The participants answered questions on the foods and beverages they consume, their working and living conditions over the past year, the state of their IBD, and their demographic characteristics on a questionnaire.
The scientists then looked at the feces samples to see how much and what kind of microplastics were present.
Microplastics linked to IBD
They discovered that those with IBD had considerably more microplastic in their stools than those who were healthy.
Further research revealed a link between the severity of ulcerative colitis and Crohn’s disease and the number of microplastics present.
The researchers also discovered that persons who had more microplastic in their stool samples drank more bottled water, ate more takeout food, and were exposed to more dust where they lived or worked.
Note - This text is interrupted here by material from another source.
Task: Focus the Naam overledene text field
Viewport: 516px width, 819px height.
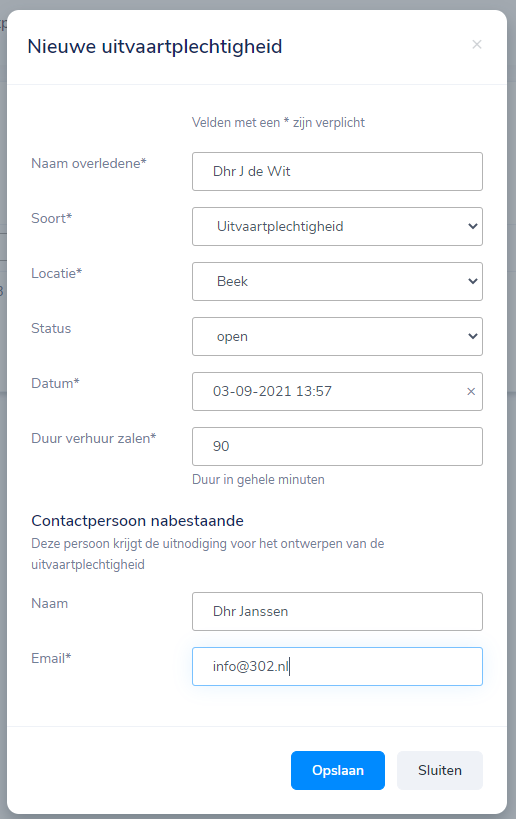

“For the first time, this study reveals that there is a significant difference in the concentration of microplastics in feces from IBD patients and healthy people. Our study also indicates that the characteristics of fecal microplastics are useful to estimate the gut exposure of microplastics.”
– Dr. Yan Zhang
“It’s difficult to say whether microplastics play a role in the development of IBD because it’s a complex systemic disease with an unknown etiology.” People with IBD are more likely to retain microplastics, we suspect.”
The study had flaws as well, the most significant of which was its small size. Before scientists can reach more solid findings, they must perform much larger investigations.
“The concentration of [microplastics] in feces found in this study cannot directly match the concentration of [microplastics] in the gastrointestinal system or in the human body,” the study authors write.
To put it another way, just though people with IBD excrete more microplastic doesn’t mean they have more microplastic in their bodies.